I also felt like he was overly concerned with the fears that conservative Christian homeschooling parents would not want their children to learn to think for themselves, that they would not want them exposed to other cultures, thoughts and ideas. Every parent eventually wants children to learn to think for themselves. The struggle to find the right time to introduce new ideas and challenges is one we all face. Even the most protective of homeschooling parents Mr. Kunzman interviewed wanted their children to "choose Christ" rather than follow blindly.
Mr. Kunzman also continually wondered whether homeschooling parents would be willing to sacrifice some of their own freedoms with increased regulation to protect the homeschooled children who are being essentially educationally neglected, either purposely or through parents' ignorance. It seemed like none of the parents he interviewed were willing to accept additional regulation. I know many other homeschooling parents feel the same way. As someone who has worked at a non-profit focused on public education for a decade, I have mixed feelings here. I don't want the hassle of additional regulation for myself or my homeschool and recognize the inherent difficulties in determining what the baseline of necessary educational knowledge would be...however, I can see the validity of asking whether homeschooled children are learning the most basic concepts of reading and arithmetic. I would be most anxious to support legislation that offered assistance to families struggling rather than using tests or other methods to forbid homeschooling.

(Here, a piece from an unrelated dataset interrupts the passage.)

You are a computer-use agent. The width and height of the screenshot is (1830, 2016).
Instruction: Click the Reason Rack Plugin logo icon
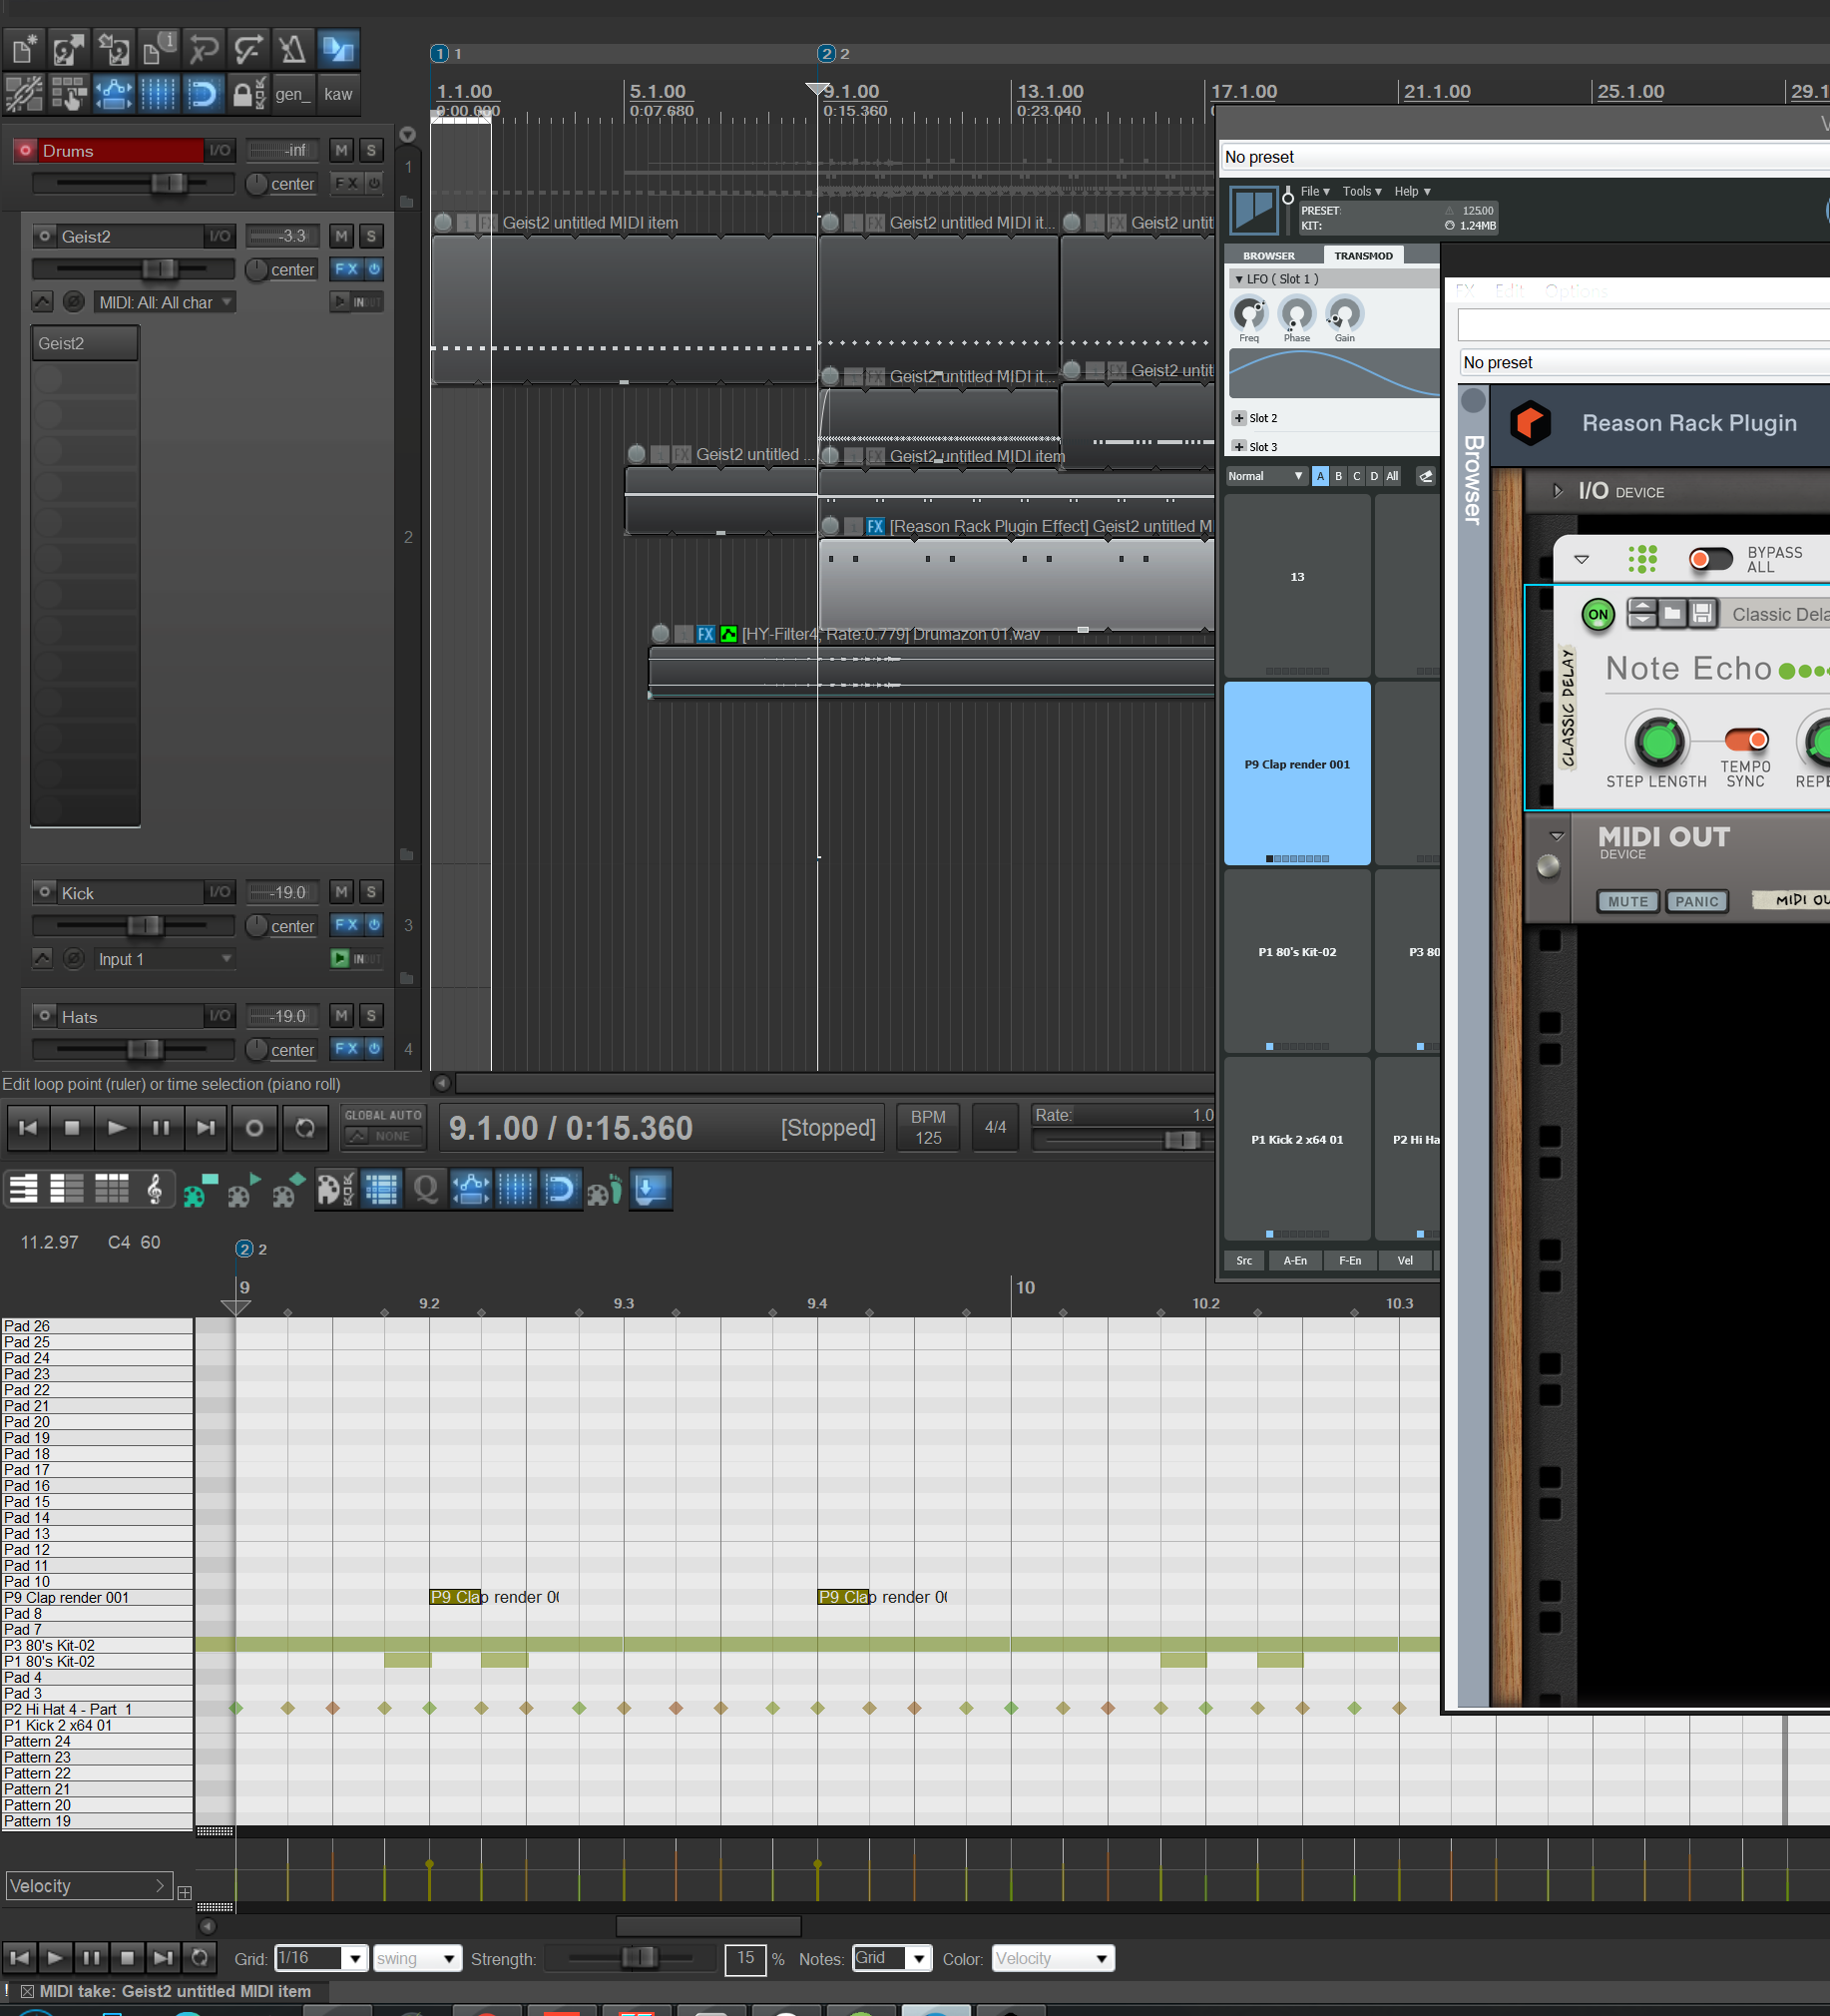pos(1530,423)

But the rise of homeschooling also holds implications that extend far beyond the phenomenon itself, raising fundamental questions about the purposes of education and the relationship between families, the state, and the society we share.This book is more like a sociological exploration of conservative Christian homeschooling by an outsider than a study. Mr. Kunzman does not make broad generalizations about the absolute need for regulation. He does not decry homeschooling in general or even the method of schooling by the conservative Christian families he visited. He doesn't seem to change his mind about anything after the experiences he had with six families over the course of two years but it also doesn't seem like he's determined to change the reader's mind, either.
I would be very interested in hearing what others have to say about this book.